What you will do:
Look for the line containing "Screen dimensions: 617x347" and the line containing "Tap sender name 张诚" in the entries below. Copy those two and all lines between them exactly, leaving out pictures.

Provided records:
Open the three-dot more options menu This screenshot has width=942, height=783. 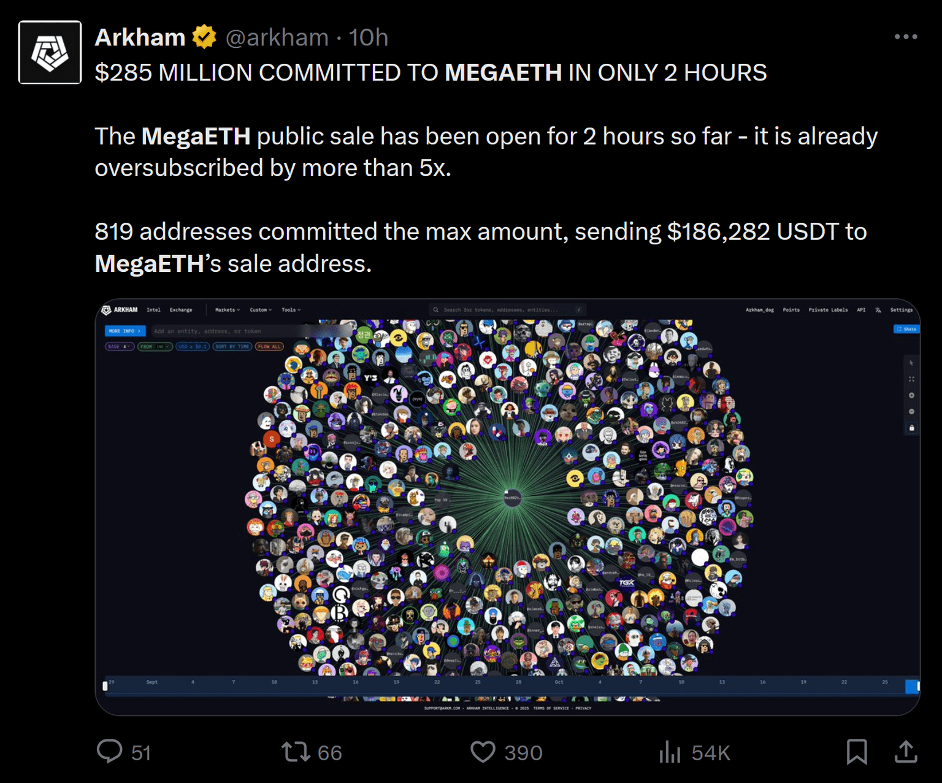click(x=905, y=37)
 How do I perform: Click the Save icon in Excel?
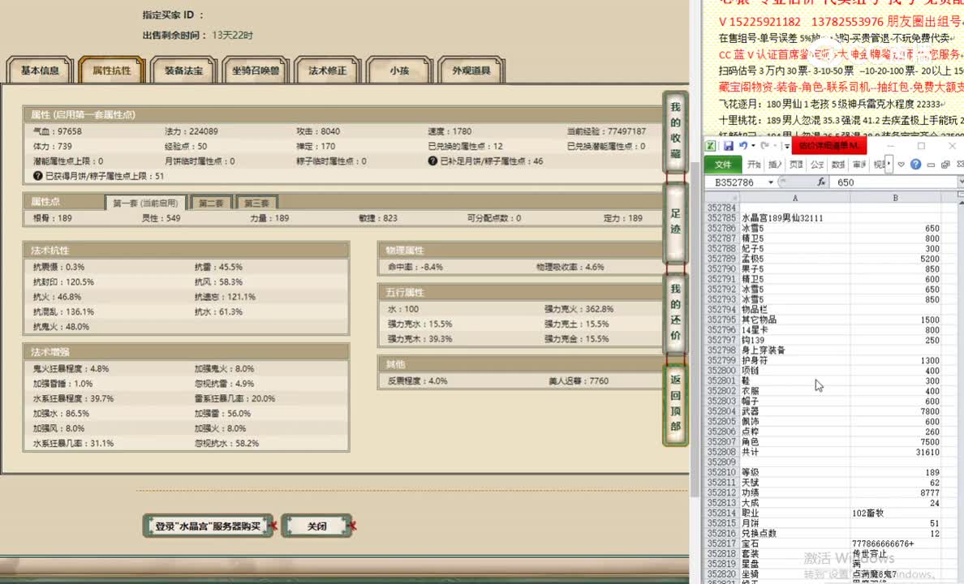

==

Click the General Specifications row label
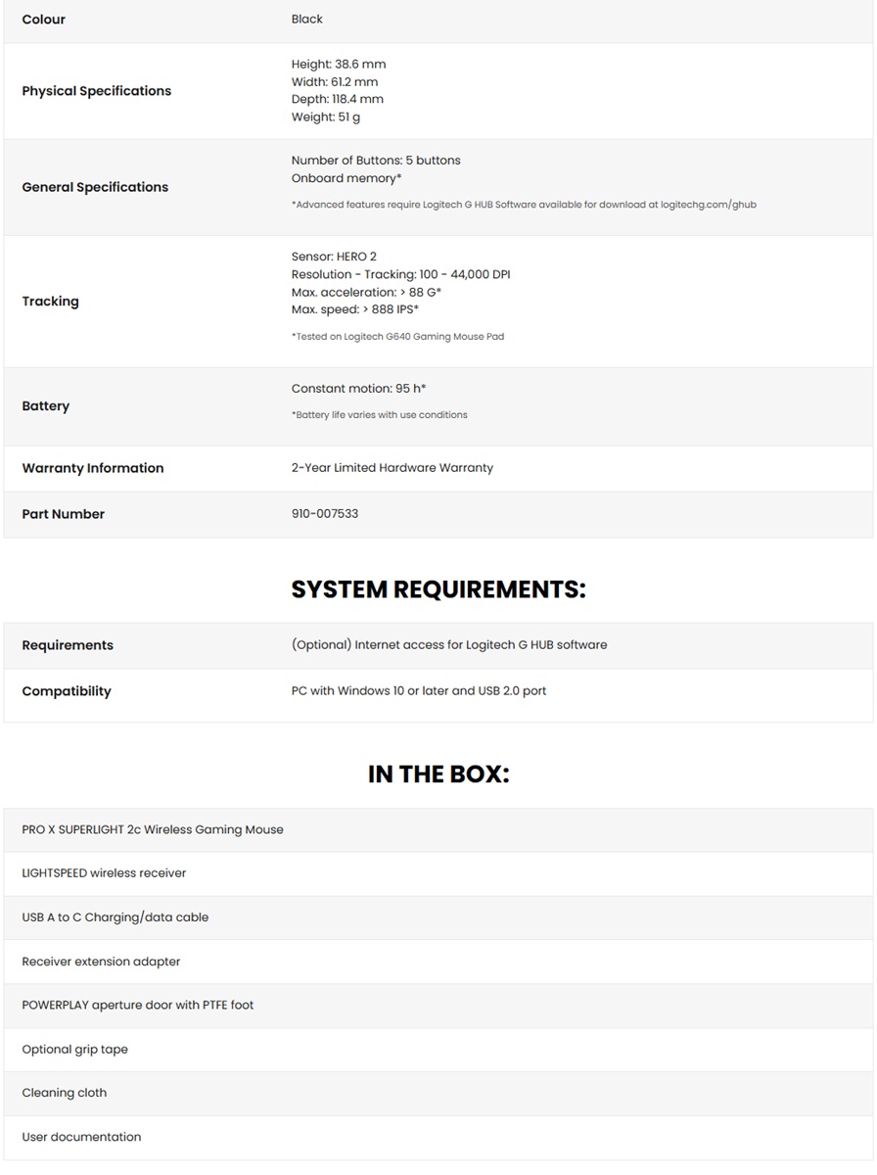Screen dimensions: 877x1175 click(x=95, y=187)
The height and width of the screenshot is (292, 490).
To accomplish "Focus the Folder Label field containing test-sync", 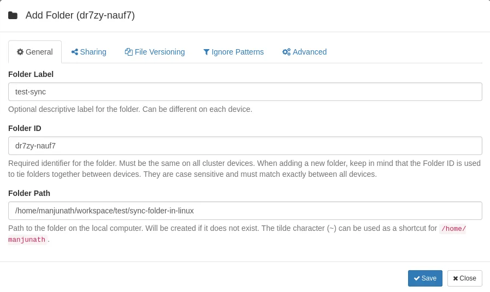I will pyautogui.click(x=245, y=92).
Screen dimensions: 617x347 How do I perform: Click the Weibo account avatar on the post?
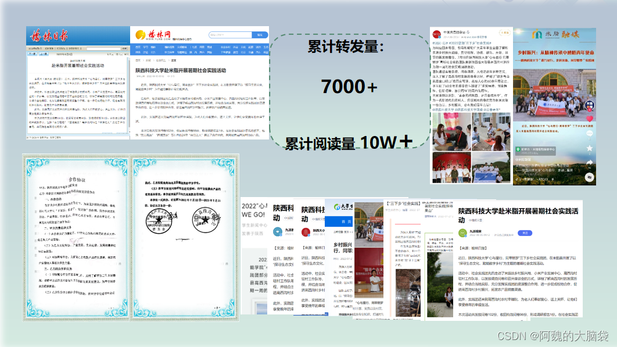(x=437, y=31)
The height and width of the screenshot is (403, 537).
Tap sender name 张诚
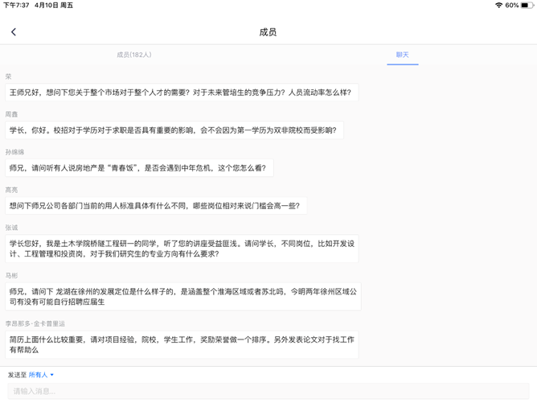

Answer to this task:
Screen dimensions: 617x347 How do I perform: Click the Weibo account avatar on the post?
(x=437, y=31)
The height and width of the screenshot is (403, 537).
Tap sender name 张诚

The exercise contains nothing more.